**Challenge 1**
According to the passage on land laws in Asia, why did the Japanese government revise its agricultural land law? Answer in one to three sentences.

A 2013 assessment found that that Cambodia’s large-scale land concessions policy and the EU’s EBA were together responsible for devastating human rights impacts. In Koh Kong province, for example, two villages and more than 11,500 ha of rice fields and orchards belonging to over 2,000 families were destroyed to make way for a sugar cane plantation. More than 1,000 men, women and children were left homeless.7

In Japan, the government's decision to revise its agriculture land law was tightly connected to its participation in the Trans Pacific Partnership (TPP). Although the TPP is still in early negotiations, Japan is already preparing for an eventual decrease in tariffs on agricultural produce by encouraging a shift from small scale farming to corporate farming, which it views as more internationally competitive. The government is thus loosening various regulations on the entry of private-sector firms into farming, encouraging farmland consolidation and establishing two strategic special zones for corporate farming.8 These zones will include approximately 1.5 million ha of farm land – a third of the total 4.6 million ha currently under cultivation in the country.9

A massive transfer of lands

Different arguments are used to justify modifying or changing land laws. Peasants are said to be abandoning the countryside in favour of work in the cities. We are told that large farms are more efficient and competitive and that corporate farming creates jobs.10 Liberalised land markets, say donors and international lenders, create social stability and stimulate economic development.11

None of these arguments hold up to scrutiny. Farmers across Asia are fighting for their land, not trying to flee it. The fact is, the growing adoption of industrial farming systems and increasing corporate control of distribution of food – changes supported by the new land laws – have led to a reliance on expensive inputs, the degradation of land and biodiversity and volatile price changes for produce. The impact on peasant farmers has been catastrophic, in some places triggering a wave of suicides among indebted farmers forced to give up their land.

If anything, it is the policies of Asia's governments that are creating conditions that compel peasants to migrate to urban areas to provide a cheap labour supply for export manufacturing.

The arguments about productivity and efficiency are also false. Asia's small farmers are among the most efficient and productive farmers in the world. The truth is that small farmers feed Asia. Despite having the highest percentage of small farms, Asian farmers are able to produce 44 percent of total world production of cereal. India is the highest dairy producer in the world with 85 percent of the national dairy sector handled by small scale and backyard dairy farmers. China's backyard farmers, rearing between 1 and 10 pigs per year, accounted for 27 percent of nationwide pork production. And five Asian countries with a majority of small farmers, China, India, Indonesia, Thailand and Vietnam, account for 70 percent of global rice production.12

Resistance

The transfer of land in Asia represents a fundamental shift away from small-scale, traditional agriculture and local food systems to a corporate food chain supplied by industrial agriculture. If they are allowed to go forward, these changes will have major impacts on everything from food safety to the environment, from local cultures to people's livelihoods.

January 2015: Indian farmers protest against displacement. (Photo: National Alliance of Peoples Movements) Governments are choosing sides in a struggle over the future of land and food. The case of India is a good example: sustained popular mobilisation led the government to adopt legislation that required social impact legislation and broad consultation with affected communities before transferring land, but the land acquisition act of 2013 had barely been passed before a land ordinance that overturned it was rushed through by the executive at the end of 2014.

**Dataset extract**
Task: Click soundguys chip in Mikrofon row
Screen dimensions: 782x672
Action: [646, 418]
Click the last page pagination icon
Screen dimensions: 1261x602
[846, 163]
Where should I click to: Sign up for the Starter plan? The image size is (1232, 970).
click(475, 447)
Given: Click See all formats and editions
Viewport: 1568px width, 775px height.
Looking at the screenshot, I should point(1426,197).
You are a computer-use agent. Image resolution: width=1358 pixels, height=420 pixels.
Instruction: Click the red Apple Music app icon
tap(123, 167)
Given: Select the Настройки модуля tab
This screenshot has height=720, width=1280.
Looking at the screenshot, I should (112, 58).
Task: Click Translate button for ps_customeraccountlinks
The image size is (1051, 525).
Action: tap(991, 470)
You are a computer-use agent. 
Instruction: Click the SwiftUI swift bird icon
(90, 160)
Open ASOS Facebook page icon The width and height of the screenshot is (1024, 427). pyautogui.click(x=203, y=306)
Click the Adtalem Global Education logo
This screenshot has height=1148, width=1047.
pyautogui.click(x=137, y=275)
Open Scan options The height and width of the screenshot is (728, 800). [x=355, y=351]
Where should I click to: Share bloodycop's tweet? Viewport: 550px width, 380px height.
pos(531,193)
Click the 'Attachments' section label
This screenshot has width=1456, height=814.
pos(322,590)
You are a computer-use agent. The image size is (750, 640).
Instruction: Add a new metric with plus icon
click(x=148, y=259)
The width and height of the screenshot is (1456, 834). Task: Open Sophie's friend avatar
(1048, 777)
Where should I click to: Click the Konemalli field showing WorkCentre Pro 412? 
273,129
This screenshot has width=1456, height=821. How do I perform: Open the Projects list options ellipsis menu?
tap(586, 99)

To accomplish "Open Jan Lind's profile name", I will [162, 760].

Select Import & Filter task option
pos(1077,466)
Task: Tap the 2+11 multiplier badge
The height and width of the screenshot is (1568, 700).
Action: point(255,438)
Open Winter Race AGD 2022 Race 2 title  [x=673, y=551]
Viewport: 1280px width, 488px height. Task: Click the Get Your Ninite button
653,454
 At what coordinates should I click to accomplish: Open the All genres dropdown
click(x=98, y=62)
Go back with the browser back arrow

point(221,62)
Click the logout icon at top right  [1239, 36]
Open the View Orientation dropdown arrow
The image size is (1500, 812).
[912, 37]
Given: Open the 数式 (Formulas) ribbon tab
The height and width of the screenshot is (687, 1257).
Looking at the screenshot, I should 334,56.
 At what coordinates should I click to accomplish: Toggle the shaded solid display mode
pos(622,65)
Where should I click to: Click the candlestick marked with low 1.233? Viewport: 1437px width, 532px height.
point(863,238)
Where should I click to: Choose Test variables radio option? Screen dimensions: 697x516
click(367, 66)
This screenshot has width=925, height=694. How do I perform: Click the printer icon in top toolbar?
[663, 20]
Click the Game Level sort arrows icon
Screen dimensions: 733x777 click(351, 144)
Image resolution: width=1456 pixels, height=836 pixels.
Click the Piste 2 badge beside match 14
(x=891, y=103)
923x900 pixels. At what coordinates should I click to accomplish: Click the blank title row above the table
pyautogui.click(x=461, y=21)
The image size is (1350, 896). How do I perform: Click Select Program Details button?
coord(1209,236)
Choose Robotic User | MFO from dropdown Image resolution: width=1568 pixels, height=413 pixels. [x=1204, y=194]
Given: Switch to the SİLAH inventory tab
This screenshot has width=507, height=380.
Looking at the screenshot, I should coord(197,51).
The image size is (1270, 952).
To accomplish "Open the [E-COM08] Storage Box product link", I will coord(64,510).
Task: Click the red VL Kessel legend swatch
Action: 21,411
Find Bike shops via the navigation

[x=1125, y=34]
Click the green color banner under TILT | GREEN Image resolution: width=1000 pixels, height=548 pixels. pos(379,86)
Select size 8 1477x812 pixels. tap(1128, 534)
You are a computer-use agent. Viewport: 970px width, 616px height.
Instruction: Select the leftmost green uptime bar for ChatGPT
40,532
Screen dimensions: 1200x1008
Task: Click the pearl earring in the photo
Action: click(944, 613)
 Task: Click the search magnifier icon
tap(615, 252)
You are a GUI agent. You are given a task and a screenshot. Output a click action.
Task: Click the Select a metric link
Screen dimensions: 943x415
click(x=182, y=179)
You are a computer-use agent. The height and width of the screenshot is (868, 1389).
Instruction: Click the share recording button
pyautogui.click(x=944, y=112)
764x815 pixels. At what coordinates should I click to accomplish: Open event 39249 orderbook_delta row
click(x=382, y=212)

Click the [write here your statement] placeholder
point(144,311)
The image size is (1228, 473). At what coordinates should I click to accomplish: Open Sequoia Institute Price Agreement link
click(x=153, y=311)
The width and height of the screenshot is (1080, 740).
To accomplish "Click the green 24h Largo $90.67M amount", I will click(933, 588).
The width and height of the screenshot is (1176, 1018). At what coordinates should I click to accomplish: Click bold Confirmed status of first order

**Challenge 2**
Print the part of the records that opens with the line containing "Given: Open the 数式 (Formulas) ribbon tab" and closes with the line containing "[x=1125, y=34]", including both of those lines.

**Correct output 1**
Japan revised its agricultural land law because of its participation in the Trans Pacific Partnership. Anticipating lower tariffs on agricultural produce, the government is encouraging a shift from small-scale farming to corporate farming, which it regards as more internationally competitive.

**Correct output 2**
Given: Open the 数式 (Formulas) ribbon tab
The height and width of the screenshot is (687, 1257).
Looking at the screenshot, I should 334,56.
 At what coordinates should I click to accomplish: Toggle the shaded solid display mode
pos(622,65)
Where should I click to: Click the candlestick marked with low 1.233? Viewport: 1437px width, 532px height.
point(863,238)
Where should I click to: Choose Test variables radio option? Screen dimensions: 697x516
click(367, 66)
This screenshot has width=925, height=694. How do I perform: Click the printer icon in top toolbar?
[663, 20]
Click the Game Level sort arrows icon
Screen dimensions: 733x777 click(351, 144)
Image resolution: width=1456 pixels, height=836 pixels.
Click the Piste 2 badge beside match 14
(x=891, y=103)
923x900 pixels. At what coordinates should I click to accomplish: Click the blank title row above the table
pyautogui.click(x=461, y=21)
The image size is (1350, 896). How do I perform: Click Select Program Details button?
coord(1209,236)
Choose Robotic User | MFO from dropdown Image resolution: width=1568 pixels, height=413 pixels. [x=1204, y=194]
Given: Switch to the SİLAH inventory tab
This screenshot has width=507, height=380.
Looking at the screenshot, I should coord(197,51).
The image size is (1270, 952).
To accomplish "Open the [E-COM08] Storage Box product link", I will coord(64,510).
Task: Click the red VL Kessel legend swatch
Action: 21,411
Find Bike shops via the navigation

[x=1125, y=34]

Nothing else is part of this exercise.